W środę rano polityk ogłosił jednak, że w wyborach nie wystartuje, chociaż sam by tego bardzo chciał. Polityk nie krył swojego zdziwienia i rozczarowania decyzją władz krajowych Platformy Obywatelskiej.
- Decyzją władz krajowych PO nie będzie dla mnie miejsca na liście KO w najbliższych wyborach parlamentarnych. To nie ja rezygnuję, chcę, aby to jasno wybrzmiało. To ze mnie zrezygnowano – podkreślił Robert Węgrzyn.
Zaznaczył on również, że choć szanuje tę decyzję, to jest rozgoryczony, ponieważ nie powiedziano mu o tym wcześniej. Analizując aktywność Węgrzyna w ostatnich tygodniach widać wprost, że polityk był przekonany o swoim starcie w wyborach.
- Wydaje mi się, że można mi to było powiedzieć dużo wcześniej, zaoszczędziłoby to wielu niepotrzebnych działań. To wyborcy w 2018 roku, powierzając mi mandat do sejmiku, zweryfikowali mnie pozytywnie. To jest dla mnie najważniejsze i za to wszystkim zwolennikom i przeciwnikom serdecznie dziękuję – kwituje Węgrzyn.

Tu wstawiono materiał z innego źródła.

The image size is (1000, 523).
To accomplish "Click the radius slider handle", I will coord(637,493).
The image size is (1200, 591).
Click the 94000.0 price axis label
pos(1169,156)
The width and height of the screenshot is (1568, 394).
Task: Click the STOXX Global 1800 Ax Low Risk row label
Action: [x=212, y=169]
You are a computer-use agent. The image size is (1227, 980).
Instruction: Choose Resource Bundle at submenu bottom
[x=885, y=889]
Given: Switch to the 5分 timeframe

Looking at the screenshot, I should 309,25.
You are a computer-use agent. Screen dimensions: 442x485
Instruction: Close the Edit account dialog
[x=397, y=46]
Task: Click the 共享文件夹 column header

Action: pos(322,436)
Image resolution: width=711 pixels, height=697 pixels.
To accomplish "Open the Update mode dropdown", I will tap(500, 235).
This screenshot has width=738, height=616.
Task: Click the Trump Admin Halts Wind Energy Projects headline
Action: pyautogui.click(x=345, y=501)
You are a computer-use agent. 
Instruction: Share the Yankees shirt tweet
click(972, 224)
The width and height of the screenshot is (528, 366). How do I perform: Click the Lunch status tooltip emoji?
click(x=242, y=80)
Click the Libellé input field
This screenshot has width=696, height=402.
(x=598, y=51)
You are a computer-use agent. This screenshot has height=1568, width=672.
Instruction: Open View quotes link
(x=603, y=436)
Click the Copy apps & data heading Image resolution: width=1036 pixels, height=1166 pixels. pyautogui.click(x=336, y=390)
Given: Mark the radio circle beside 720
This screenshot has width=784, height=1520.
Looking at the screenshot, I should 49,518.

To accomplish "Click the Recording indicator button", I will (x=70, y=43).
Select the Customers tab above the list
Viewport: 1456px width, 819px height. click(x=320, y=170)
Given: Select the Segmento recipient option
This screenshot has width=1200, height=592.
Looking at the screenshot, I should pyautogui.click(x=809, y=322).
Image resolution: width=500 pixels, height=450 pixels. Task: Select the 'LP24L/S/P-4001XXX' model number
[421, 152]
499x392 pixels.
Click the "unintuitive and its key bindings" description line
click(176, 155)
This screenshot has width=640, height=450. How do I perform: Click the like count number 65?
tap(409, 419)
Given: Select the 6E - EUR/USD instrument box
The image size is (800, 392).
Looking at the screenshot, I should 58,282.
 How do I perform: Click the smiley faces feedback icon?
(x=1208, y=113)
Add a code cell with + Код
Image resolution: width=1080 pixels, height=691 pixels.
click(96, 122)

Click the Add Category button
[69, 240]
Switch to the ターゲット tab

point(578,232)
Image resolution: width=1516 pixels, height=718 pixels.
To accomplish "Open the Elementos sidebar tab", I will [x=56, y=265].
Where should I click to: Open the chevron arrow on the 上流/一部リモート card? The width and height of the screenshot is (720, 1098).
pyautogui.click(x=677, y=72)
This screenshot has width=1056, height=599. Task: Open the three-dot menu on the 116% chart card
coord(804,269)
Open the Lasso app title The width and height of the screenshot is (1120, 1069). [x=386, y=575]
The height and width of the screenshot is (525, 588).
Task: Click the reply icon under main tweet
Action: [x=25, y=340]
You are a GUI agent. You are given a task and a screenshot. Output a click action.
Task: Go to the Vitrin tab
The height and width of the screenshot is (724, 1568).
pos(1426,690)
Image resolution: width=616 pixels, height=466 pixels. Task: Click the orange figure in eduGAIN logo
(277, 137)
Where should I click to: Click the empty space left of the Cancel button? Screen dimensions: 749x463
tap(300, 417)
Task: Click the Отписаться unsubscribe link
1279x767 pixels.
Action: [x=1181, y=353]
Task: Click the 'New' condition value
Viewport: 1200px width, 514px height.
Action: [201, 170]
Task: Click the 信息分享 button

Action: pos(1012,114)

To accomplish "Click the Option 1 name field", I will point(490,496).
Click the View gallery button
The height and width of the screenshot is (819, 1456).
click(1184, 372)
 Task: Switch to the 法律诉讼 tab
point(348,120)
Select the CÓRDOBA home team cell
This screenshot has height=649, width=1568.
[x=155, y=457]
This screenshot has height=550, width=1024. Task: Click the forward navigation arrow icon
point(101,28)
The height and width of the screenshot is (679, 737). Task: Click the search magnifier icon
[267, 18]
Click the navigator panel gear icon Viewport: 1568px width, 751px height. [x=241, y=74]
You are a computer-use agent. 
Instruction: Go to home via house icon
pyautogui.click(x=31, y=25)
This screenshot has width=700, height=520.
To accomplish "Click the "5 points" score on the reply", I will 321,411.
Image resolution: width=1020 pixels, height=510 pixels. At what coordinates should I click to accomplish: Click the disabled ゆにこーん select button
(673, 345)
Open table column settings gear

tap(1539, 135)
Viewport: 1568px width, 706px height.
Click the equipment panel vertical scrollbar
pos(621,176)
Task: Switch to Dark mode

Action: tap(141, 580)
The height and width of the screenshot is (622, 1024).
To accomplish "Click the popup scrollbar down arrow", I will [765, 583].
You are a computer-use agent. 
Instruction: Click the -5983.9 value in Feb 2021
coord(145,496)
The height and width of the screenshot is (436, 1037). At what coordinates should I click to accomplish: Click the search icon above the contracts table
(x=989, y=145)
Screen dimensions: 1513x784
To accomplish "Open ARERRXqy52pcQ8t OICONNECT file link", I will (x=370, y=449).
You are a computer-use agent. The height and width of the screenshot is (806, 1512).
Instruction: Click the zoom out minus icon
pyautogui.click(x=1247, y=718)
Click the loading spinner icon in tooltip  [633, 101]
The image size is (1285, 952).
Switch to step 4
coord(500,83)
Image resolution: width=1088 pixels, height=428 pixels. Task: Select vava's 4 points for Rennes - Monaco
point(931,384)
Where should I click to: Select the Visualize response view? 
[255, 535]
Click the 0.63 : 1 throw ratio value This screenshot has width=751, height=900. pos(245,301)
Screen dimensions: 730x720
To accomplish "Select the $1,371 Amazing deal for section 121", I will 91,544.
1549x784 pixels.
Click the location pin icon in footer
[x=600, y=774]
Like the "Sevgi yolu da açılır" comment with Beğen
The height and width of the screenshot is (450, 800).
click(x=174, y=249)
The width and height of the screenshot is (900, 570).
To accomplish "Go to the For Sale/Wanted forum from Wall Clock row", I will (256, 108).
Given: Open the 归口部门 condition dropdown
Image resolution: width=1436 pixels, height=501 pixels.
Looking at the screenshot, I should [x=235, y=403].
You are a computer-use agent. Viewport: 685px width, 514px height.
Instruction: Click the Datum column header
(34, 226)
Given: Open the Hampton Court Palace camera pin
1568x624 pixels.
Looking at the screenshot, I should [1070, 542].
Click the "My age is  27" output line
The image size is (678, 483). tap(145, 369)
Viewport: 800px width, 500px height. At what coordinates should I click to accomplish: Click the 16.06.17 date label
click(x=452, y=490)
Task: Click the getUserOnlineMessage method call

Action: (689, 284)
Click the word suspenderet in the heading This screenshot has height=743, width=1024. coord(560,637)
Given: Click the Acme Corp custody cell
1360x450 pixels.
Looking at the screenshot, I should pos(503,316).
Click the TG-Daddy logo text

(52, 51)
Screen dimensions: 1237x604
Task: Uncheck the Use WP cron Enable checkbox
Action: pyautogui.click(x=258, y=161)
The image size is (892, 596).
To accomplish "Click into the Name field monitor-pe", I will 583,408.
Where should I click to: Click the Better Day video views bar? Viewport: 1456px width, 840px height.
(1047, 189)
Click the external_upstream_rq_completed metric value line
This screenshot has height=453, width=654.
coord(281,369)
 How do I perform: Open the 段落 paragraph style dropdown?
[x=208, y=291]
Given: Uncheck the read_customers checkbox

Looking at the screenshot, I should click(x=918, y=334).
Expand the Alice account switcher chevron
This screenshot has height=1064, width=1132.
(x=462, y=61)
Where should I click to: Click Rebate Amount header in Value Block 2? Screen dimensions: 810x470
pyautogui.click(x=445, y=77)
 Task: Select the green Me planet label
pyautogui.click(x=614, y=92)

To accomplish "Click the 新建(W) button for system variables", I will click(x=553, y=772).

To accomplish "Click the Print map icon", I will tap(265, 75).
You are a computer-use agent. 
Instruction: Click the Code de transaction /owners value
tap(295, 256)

Nie da się ukryć, że rezygnacja z Roberta Węgrzyna z udziału w wyborach wzbudziła falę pytań i komentarzy. Mieszkańcy i wyborcy zastanawiają się teraz, czy była to decyzja wynikająca z przemyślanej strategii partii, czy może element nieporozumienia wewnątrzpartyjnego?